◆ **EXERCISE**:
Can you reproduce, unchanged, the rows below from the line containing "Click the Name column header" through the line containing "pyautogui.click(x=660, y=442)", both ends included?

◆ **INFORMATION PROVIDED**:
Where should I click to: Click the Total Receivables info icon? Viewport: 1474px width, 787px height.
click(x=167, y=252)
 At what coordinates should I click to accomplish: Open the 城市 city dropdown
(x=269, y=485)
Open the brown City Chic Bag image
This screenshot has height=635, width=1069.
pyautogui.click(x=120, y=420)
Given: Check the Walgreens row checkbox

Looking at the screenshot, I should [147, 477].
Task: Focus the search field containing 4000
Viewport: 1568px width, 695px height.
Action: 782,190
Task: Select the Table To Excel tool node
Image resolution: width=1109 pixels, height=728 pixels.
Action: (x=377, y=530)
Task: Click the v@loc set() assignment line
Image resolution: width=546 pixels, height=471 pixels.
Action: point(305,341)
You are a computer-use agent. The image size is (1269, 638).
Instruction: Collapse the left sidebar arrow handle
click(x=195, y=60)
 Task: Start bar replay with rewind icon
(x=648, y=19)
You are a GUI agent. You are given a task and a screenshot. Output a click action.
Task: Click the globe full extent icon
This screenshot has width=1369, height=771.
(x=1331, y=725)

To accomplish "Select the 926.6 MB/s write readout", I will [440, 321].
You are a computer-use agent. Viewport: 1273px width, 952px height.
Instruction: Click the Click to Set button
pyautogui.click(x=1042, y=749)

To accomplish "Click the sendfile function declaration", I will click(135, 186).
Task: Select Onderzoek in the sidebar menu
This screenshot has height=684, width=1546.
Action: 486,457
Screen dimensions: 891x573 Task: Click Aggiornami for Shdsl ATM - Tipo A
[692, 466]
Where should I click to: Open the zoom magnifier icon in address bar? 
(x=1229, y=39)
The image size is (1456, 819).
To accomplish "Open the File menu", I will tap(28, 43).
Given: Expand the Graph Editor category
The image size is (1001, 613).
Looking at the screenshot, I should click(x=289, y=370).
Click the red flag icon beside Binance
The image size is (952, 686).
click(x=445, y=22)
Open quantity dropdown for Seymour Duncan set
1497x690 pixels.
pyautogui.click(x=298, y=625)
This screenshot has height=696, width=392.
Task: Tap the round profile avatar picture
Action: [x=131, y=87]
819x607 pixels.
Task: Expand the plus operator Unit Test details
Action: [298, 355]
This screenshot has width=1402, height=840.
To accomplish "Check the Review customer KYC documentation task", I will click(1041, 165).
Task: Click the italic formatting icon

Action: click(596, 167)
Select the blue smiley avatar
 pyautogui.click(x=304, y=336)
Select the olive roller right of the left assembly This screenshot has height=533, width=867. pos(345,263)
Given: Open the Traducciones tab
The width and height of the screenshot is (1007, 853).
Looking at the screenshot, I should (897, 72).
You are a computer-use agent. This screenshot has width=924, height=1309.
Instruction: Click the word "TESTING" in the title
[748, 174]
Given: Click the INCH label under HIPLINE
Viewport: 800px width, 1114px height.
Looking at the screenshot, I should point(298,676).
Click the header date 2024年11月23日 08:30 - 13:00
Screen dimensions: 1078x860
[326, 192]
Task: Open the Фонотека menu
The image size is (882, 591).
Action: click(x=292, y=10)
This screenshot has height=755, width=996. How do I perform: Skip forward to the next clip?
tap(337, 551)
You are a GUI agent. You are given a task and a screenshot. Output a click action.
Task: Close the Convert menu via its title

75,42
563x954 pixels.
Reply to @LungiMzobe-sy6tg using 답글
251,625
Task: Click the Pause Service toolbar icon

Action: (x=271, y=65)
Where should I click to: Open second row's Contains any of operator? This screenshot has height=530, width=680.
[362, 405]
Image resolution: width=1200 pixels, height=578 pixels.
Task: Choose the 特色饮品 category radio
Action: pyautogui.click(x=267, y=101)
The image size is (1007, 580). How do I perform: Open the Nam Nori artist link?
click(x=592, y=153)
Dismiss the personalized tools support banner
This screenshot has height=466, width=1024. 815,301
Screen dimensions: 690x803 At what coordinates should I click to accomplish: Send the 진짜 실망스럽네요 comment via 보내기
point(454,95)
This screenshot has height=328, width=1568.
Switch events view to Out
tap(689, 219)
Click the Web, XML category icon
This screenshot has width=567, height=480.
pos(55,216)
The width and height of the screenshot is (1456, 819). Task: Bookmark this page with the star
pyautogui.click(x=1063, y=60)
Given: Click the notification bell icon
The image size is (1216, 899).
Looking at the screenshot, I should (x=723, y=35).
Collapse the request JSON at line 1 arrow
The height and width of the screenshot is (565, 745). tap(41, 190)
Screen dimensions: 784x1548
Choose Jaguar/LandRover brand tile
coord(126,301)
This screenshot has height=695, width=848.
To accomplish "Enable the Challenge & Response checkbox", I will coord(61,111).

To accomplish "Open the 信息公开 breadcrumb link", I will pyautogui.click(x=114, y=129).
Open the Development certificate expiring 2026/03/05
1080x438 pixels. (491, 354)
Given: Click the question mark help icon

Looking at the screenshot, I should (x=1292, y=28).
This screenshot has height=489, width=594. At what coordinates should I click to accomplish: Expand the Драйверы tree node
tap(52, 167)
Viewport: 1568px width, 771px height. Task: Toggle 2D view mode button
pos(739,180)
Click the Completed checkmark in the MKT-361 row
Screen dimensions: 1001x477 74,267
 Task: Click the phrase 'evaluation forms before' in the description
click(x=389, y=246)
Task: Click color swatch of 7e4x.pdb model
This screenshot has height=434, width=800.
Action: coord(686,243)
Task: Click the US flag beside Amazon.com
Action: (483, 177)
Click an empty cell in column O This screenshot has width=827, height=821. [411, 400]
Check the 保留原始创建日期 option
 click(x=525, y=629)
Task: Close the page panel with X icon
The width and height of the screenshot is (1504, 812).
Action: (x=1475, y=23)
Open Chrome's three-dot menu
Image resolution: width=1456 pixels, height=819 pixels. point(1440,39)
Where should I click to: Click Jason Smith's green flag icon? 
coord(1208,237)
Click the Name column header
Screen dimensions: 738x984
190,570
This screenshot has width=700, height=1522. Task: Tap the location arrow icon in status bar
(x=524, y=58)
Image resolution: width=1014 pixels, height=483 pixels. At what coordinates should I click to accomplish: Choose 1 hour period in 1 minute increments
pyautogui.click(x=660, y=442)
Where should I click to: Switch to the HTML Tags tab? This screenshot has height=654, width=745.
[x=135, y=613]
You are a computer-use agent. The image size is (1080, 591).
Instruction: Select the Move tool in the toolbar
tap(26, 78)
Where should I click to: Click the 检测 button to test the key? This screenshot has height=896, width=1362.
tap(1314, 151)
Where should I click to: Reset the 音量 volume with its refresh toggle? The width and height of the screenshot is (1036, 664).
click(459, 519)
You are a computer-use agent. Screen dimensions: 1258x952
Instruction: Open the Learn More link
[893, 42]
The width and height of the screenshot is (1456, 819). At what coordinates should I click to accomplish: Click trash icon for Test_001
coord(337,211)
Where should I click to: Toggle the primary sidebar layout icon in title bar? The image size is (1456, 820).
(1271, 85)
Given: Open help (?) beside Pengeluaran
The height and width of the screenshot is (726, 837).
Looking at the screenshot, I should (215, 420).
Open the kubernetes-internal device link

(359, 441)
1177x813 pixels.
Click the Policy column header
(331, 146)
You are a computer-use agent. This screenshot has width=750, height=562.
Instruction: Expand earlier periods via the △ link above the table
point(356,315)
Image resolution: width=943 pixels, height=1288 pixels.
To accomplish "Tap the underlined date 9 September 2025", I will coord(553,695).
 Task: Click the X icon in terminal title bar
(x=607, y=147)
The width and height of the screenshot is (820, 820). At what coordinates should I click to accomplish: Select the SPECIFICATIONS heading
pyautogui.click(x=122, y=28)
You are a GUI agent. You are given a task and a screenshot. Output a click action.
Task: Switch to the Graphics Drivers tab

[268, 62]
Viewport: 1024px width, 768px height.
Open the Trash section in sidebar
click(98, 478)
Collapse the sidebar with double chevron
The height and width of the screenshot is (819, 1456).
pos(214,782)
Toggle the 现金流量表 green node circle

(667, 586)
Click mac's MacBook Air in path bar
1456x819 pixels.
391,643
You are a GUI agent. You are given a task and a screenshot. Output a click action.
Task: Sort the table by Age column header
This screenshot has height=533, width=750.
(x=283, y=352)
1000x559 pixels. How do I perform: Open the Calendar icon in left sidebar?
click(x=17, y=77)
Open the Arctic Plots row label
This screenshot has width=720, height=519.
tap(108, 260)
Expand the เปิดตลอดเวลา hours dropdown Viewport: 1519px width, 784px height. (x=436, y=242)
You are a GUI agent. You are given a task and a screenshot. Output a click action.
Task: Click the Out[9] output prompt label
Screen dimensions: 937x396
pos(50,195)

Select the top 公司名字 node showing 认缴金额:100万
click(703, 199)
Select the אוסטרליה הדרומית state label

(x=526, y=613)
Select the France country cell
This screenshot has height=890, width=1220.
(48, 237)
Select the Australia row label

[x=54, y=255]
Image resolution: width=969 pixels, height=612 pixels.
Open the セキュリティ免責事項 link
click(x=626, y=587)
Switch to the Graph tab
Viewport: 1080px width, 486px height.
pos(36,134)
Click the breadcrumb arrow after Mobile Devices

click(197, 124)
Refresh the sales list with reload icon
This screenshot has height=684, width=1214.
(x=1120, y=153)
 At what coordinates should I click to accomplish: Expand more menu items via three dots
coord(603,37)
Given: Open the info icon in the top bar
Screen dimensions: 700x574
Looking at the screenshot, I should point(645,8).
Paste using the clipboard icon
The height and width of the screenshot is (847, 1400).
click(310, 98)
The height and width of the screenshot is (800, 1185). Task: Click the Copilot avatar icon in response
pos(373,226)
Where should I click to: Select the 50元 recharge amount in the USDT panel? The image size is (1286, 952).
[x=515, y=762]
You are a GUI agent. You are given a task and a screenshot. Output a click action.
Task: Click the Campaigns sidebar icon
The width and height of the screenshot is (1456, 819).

◆ **RESULT OF THE EXERCISE**:
Click the Name column header
Screen dimensions: 738x984
190,570
This screenshot has width=700, height=1522. Task: Tap the location arrow icon in status bar
(x=524, y=58)
Image resolution: width=1014 pixels, height=483 pixels. At what coordinates should I click to accomplish: Choose 1 hour period in 1 minute increments
pyautogui.click(x=660, y=442)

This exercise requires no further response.